Now, this is a place where, knowing something about the implementation of the net server, you can get a lot more speed. When you put more than one socket in one of these FD set structures, and then call the select function -- I'm sorry, I should probably talk about select first. When you call select, what select does is, it listens for data to arrive on every socket specified in the rdBits. And then when it returns, the only bits that are set in the rdBit structure are the ones that data actually arrived on. So that's how you can use it to listen for data on more than one socket.
You might set five flags in there for five different sockets, and when it comes back, only one of them may be set, and that's the one that data arrived on. But that's a bad idea with the BeOS, because when you pass a rdBit struct in that has more than one socket set in it, the net server is going to spawn threads, and then when it returns, it is going to destroy all the threads. It does it pretty inefficiently, and it really makes a performance difference.
So one thing you should definitely keep in mind, don't pass in more than one socket. Just select if you can help it.
So, in this case, since we're only listening on one, we can assume that if select returns with no error, that data arrived on that socket. We don't need to actually call the function that checks which socket data arrived on. But that's just another macro called FD is set. So you can say, if FD is set, and then pass in the socket number and the rdBit struct, and it will tell you whether or not data arrived on that socket.
Next slide. Okay. So here's the receive data that we saw inside that data loop function, and -- where are we at here? Okay. So we're passing in a buffer size and a buffer. Now, this is kind of weird, because we're sort of assuming that we know the amount of data that's arriving, which is many times not reasonable, and sometimes you get around that by passing some value up front that says, this is how much data is about to arrive. And in this case, we're just assuming that a certain amount is arriving, for simplicity.

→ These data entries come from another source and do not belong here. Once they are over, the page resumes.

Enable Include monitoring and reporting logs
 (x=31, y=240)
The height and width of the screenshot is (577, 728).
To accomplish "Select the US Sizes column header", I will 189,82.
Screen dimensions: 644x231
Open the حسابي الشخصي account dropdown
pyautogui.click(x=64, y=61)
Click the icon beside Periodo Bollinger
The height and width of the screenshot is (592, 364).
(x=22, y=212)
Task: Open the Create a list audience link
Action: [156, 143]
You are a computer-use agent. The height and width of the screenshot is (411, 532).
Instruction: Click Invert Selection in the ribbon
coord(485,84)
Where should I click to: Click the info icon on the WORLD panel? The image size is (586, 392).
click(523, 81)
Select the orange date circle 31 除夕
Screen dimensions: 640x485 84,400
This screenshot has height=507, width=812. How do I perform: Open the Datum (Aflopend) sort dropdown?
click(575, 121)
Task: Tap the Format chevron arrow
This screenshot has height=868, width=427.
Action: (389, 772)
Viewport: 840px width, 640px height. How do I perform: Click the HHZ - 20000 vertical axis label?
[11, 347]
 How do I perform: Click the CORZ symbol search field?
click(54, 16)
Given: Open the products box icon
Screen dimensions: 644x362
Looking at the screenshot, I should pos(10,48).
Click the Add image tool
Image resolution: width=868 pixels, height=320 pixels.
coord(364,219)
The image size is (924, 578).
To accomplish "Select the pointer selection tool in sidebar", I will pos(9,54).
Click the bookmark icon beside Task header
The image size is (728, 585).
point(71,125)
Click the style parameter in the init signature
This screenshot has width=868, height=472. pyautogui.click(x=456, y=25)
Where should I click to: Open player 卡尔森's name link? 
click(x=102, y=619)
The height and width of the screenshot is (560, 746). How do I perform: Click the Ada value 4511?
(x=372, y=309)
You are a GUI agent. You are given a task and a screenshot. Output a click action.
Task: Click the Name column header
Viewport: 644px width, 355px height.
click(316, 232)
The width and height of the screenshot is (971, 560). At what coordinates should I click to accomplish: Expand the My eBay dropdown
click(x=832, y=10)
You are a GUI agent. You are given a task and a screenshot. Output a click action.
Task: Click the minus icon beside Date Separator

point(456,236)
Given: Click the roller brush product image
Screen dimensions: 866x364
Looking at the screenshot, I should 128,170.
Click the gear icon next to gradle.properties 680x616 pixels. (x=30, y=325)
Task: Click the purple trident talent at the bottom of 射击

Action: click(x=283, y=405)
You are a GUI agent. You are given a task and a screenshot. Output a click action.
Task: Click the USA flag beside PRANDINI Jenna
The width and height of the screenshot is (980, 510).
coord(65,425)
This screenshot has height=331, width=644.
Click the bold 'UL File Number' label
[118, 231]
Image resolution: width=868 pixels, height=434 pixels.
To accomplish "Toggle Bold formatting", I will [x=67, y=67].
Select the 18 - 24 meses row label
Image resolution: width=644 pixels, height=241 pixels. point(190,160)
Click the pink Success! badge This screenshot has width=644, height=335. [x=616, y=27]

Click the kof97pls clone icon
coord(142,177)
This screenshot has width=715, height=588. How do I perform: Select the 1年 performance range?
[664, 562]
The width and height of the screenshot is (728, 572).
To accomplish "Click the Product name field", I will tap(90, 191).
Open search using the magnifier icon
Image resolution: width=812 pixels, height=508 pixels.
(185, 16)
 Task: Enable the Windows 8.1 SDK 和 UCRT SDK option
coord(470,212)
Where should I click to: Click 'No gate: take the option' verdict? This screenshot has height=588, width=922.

So here again we're doing similar kind of loop bits as we did in send, except instead of calling send, we're calling receive, and it's copying data in. And receive many times will block. And this is what I was talking about earlier, with doing multiple things on the same socket. If you're in the middle of doing a receive and somebody does a send, then receive is going to return a value in num bytes that is smaller than the total size of the buffer, and you're going to get an error value of EINTER.
So, one other important thing about receive, if receive returns exactly zero, that's how you know that the other end went away. That means that the connection has gone away. So you can look all day and not figure that out if nobody tells you.
So that's all the important stuff in receive.
Okay. So, one other thing is, you can -- say, for example, you set something up where you first send four bytes that tells the other side how much data you're going to send. So the other side can call select, and when data arrives, it always knows to look for four bytes. And then it reads those four bytes, and that tells it how much data is in the actual buffer that comes next.
Now, you may do that, and you may call receive before all the data is there, and it's going to block. It's going to sit there and wait until all the data comes, and that's because, by default, sockets are all set up to be blocking. If you call receive and there is no data there yet, it is just going to sit there and wait.
There may be times when you don't want to do that, and there is a socket option to say, set the socket to be nonblocking; in which case, if you call receive and receive would have blocked, it will instead return immediately and set error known to the value E would block. And like I said, block calls only return when they complete or when they get interrupted, or some other error occurs, of course.
Now, we talked earlier about one socket function per socket at a time. So if you have multiple threads going on, you've really got to worry about that.
Okay. So, new to -- I don't know if this was in Advanced Access or not, but it is definitely in Preview -- you can use send signal. Basically you can use all the standard signal functions to interrupt sockets. And there are other places where you have to do this kind of thing, like, for example, you may have some server on, and you've got all these sockets running, all these different threads, and they're all blocked on different things. When you quit the program, they don't go away, because they're blocked.
One simplistic approach is, keep a list of all the thread IDs of all the threads that you spawned to handle all the different sockets, and then you can reasonably assume that they are going to be blocked on whatever, you know, receive or accept or whatever it is they're doing, and you just send them all SIGINTs. Just interrupt them all. And maybe you set a flag to say the program is exiting. So that thread is sitting there looping on select, waiting for data. You interrupt it. It checks a flag that says the program is exiting. So instead of going back into the loop on select or on receive, it instead just exits the thread.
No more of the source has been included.